## Your task
Everything in the data except the pictures belongs in your answer, copied exactly.

## Data to examine
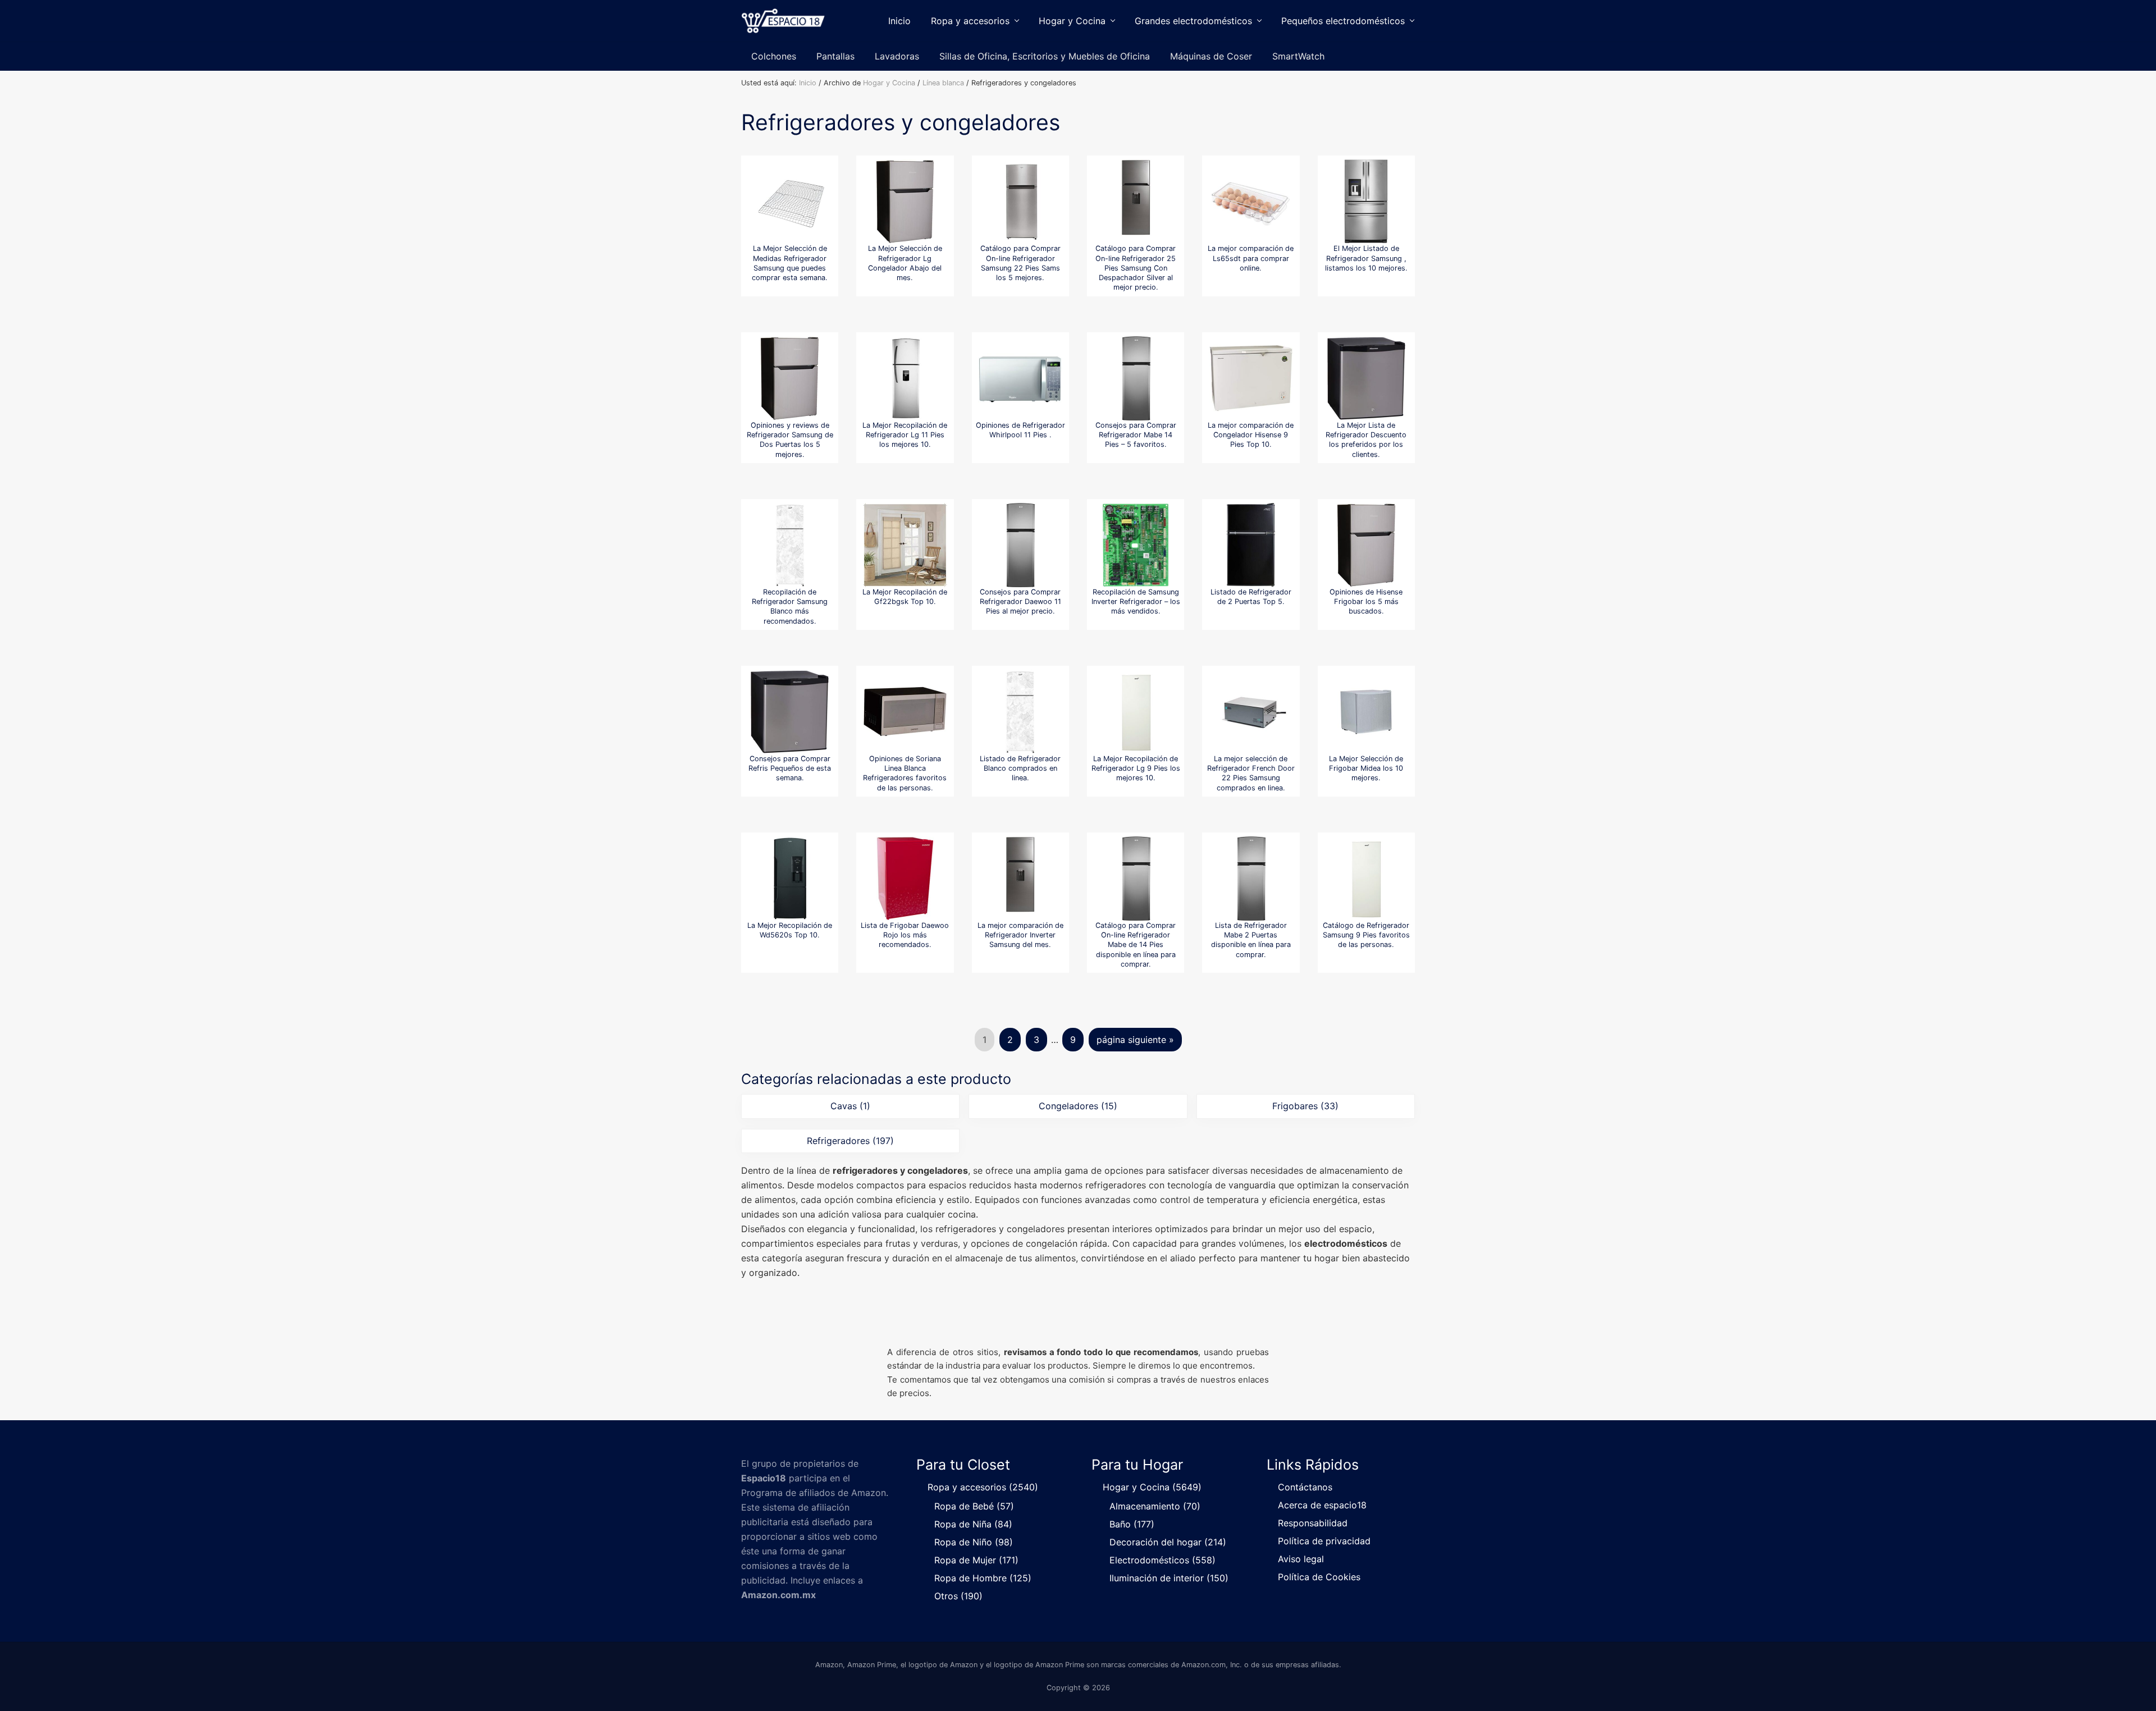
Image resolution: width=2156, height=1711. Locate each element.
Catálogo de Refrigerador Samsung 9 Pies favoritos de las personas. (1366, 935)
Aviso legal (1301, 1558)
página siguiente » (1135, 1042)
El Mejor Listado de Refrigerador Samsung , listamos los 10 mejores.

## The answer
Image resolution: width=2156, height=1711. Locate each element.
Catálogo de Refrigerador Samsung 9 Pies favoritos de las personas. (1366, 935)
Aviso legal (1301, 1558)
página siguiente » (1135, 1042)
El Mejor Listado de Refrigerador Samsung , listamos los 10 mejores.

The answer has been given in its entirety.